### Task directions
Among the lines below, list those containing the string "with".

*** Opening of Information provided ***

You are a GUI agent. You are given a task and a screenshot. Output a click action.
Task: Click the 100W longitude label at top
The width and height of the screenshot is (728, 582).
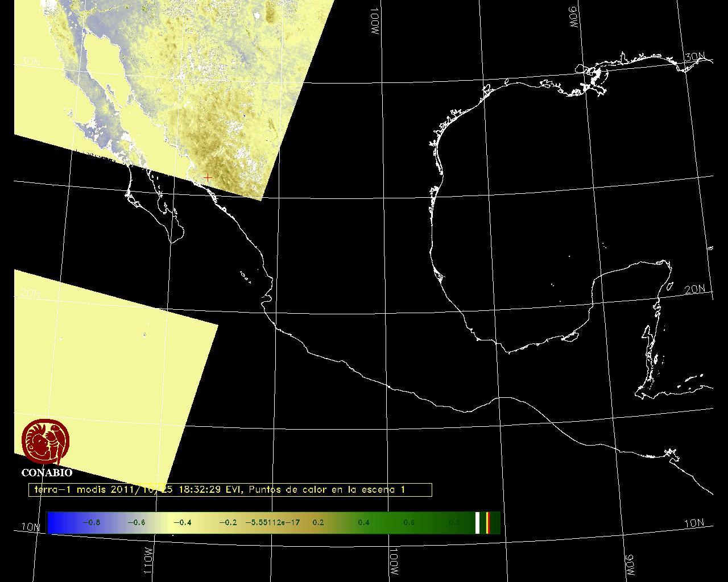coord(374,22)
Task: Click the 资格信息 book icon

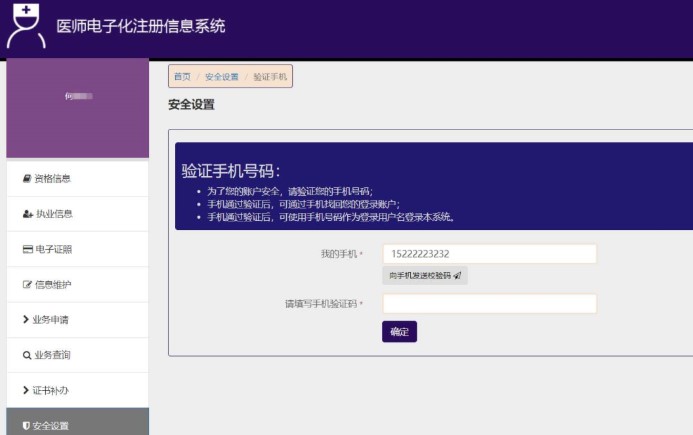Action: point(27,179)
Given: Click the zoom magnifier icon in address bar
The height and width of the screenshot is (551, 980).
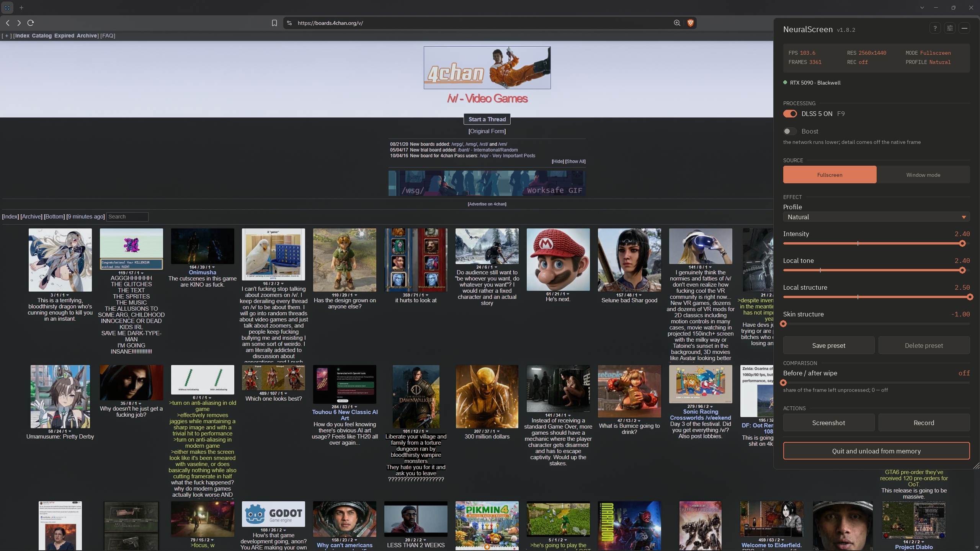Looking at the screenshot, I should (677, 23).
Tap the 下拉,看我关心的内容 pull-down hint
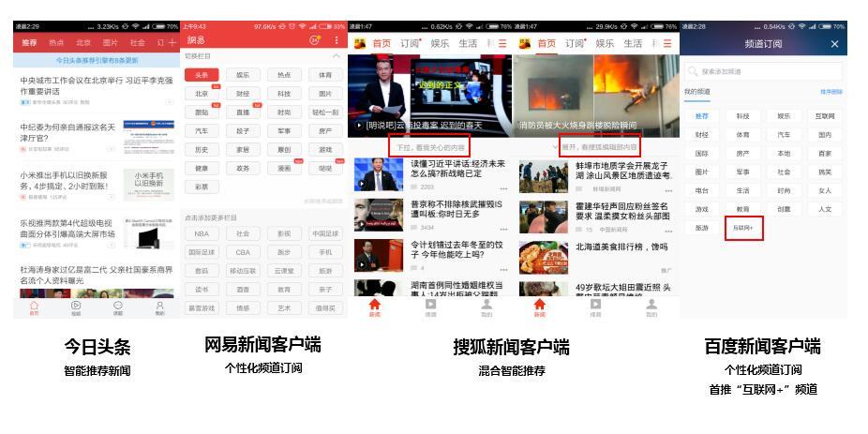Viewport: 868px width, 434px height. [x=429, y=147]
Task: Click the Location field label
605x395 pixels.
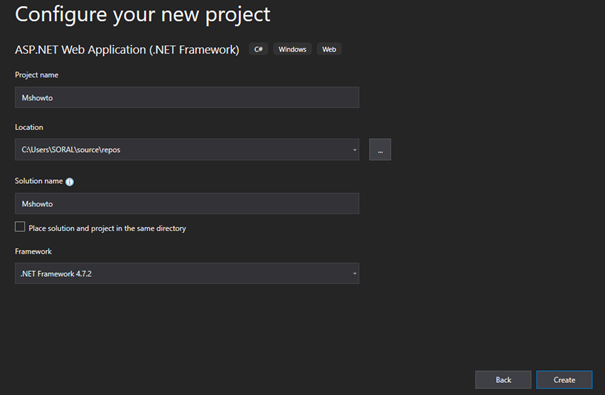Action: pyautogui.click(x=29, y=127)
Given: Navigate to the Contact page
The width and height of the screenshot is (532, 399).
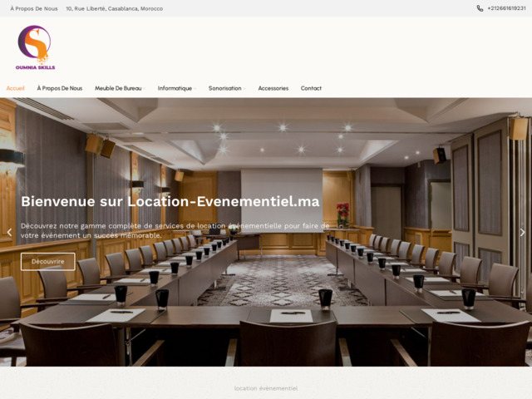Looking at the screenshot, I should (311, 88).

*** Close of Information provided ***
*** Opening of Information provided ***

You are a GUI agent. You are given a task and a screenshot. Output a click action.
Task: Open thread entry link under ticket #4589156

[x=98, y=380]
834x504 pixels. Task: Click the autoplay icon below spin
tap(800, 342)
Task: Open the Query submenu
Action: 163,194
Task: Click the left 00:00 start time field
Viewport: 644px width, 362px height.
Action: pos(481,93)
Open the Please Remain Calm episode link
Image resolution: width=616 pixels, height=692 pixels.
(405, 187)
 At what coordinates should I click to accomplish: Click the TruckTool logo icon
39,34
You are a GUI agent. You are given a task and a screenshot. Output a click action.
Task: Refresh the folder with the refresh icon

*** Close of Information provided ***
*** Opening of Information provided ***

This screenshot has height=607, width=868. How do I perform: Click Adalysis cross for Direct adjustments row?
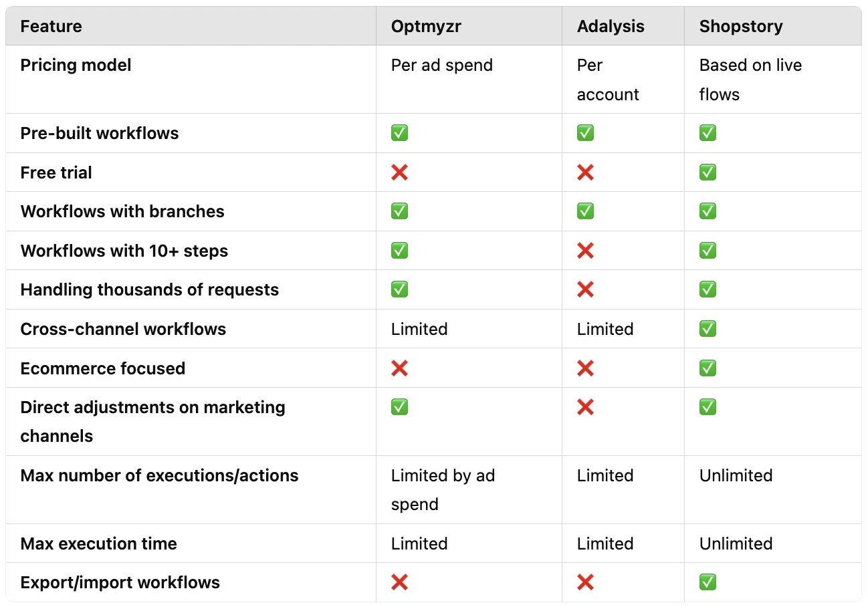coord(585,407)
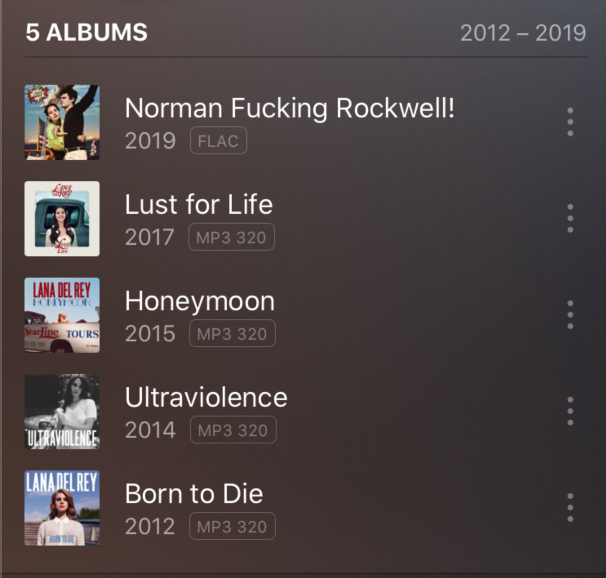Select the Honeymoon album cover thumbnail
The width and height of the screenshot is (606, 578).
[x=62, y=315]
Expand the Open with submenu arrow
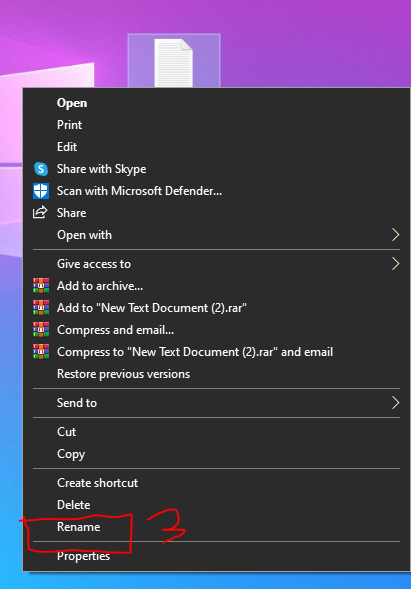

*** Close of Information provided ***

### Answer space
Task: Refresh the folder with the refresh icon
Expand the Open with submenu arrow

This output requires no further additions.